Dans un décor unique sont réunis une vieille femme aux portes de la mort et ses trois enfants : sa fille, son plus jeune fils accompagné de son épouse et le fils aîné, invisible aux autres puisqu’il est mort.
Tout le premier acte prend la forme d’un affrontement obscur entre la Mère et les autres, plein d’allusions à un passé caché. À la fin de l’acte, dans un bref second tableau, les enfants constatent la mort de la mère.
À l’acte II, la Mère et le fils aîné, morts tous deux, se retrouvent et s’affrontent à leur tour, tout en observant sans être vus les survivants de la famille qui se déchirent eux aussi.
À l’acte III, tout s’éclaire — en partie. Le fils mort raconte ce qui s’est passé, à commencer par sa propre mort, tandis que les vivants jouent aux cartes. Un vieillard frappe à la porte. Il ressemble étrangement au mari de la Mère, mort lui aussi…
Tout le théâtre de Laïna est une variation sur le thème de la solitude et de la mort. Il n’y a pas d’amour dans cette pièce. Chacun de nous est seul, irrémédiablement — en même temps qu’enfermé, de façon contradictoire, dans cette prison étouffante qu’est la famille. L’enfer, c’est l’absence des autres et les autres en même temps.
Seul élément positif : l’énergie morale déployée par la Mère, malgré son corps qui l’abandonne. Elle restera vivante jusque dans la mort, alors que ses enfants vivants ont plutôt l’allure de zombies. Cette rencontre entre vivants et morts n’est pas seulement une trouvaille saisissante sur le plan dramatique : elle exprime l’âme profonde d’un pays où les morts sont plus vivants qu’ailleurs.
La pièce est passionnante également par l’audace, la radicalité de sa construction. Au théâtre, d’habitude, l’art consiste à exposer brièvement et complètement toutes les informations permettant au spectateur de s’y retrouver. Ici, au contraire, on est plongé d’abord — comme si souvent dans la vie — en plein brouillard, dans une situation où tout nous échappe : le premier acte est une forêt ténébreuse, éclairée de loin en loin par de vagues lueurs, où nous errons tandis que les personnages se lancent des répliques au-dessus de nos têtes, souvent sans s’écouter, chacun plus ou moins seul dans sa nuit.
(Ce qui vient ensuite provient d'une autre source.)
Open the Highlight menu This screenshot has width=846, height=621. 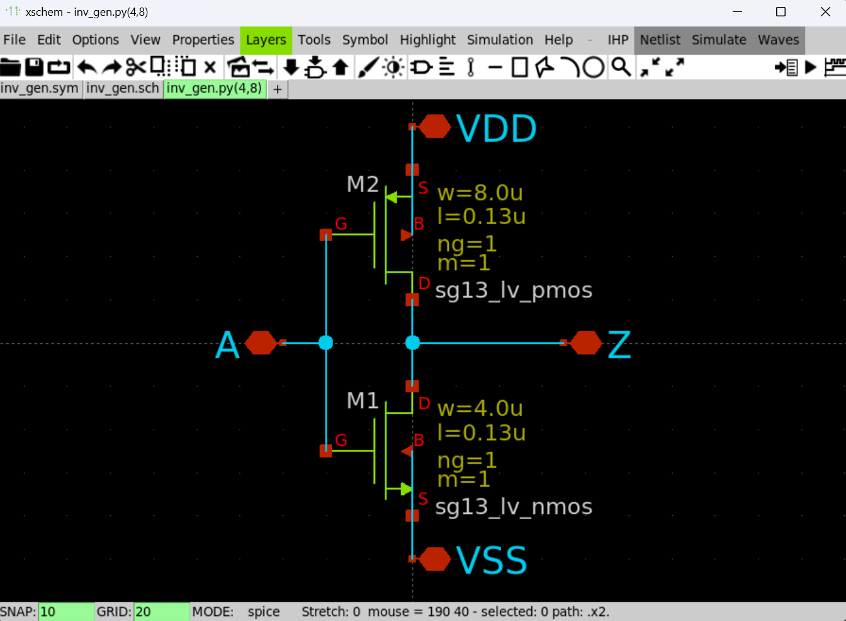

C’est peu à peu que l’histoire passée va se dessiner, que le puzzle va prendre forme — et encore, jamais complètement.
La violence dans Affaire de famille n’est certes pas physique, mais morale, avec des allusions répétées — dont une très explicite — aux Atrides et une vision du monde très noire, très cruelle : à en croire l’un des personnages, la beauté elle-même est un piège, un poison.
Il faut saluer le courage de l’auteure, dont la pièce, résumée ainsi, a de quoi désorienter son spectateur/lecteur et le désespérer. Si Affaire de famille nous accroche et nous retient, c’est que ce texte si sombre est sans cesse illuminé d’éclairs de violence verbale, d’échanges pleins d’étincelles, des éclats d’une ironie cinglante, et que le jeu dans son ensemble est orchestré de main de maître : nous sommes secrètement, habilement guidés sans le savoir, et ce qui peut d’abord sembler incohérent s’avère d’une profonde cohérence.
Cette pièce vertigineuse m’a d’abord un peu désorienté, je l’avoue, avant de me séduire. Un texte de théâtre un peu ardu gagne en principe à être lu d’abord ; ici, c’est le contraire : la vitesse de la représentation nous emporte sans nous laisser le temps de nous poser trop de questions.
Laïna, auteure de premier plan à mon avis, mérite de passer les frontières ; connue dans son pays, elle devrait l’être encore davantage, et l’exemple de Dimitriàdis montre bien combien une reconnaissance venue de l’étranger peut aider un auteur à devenir enfin prophète en son pays.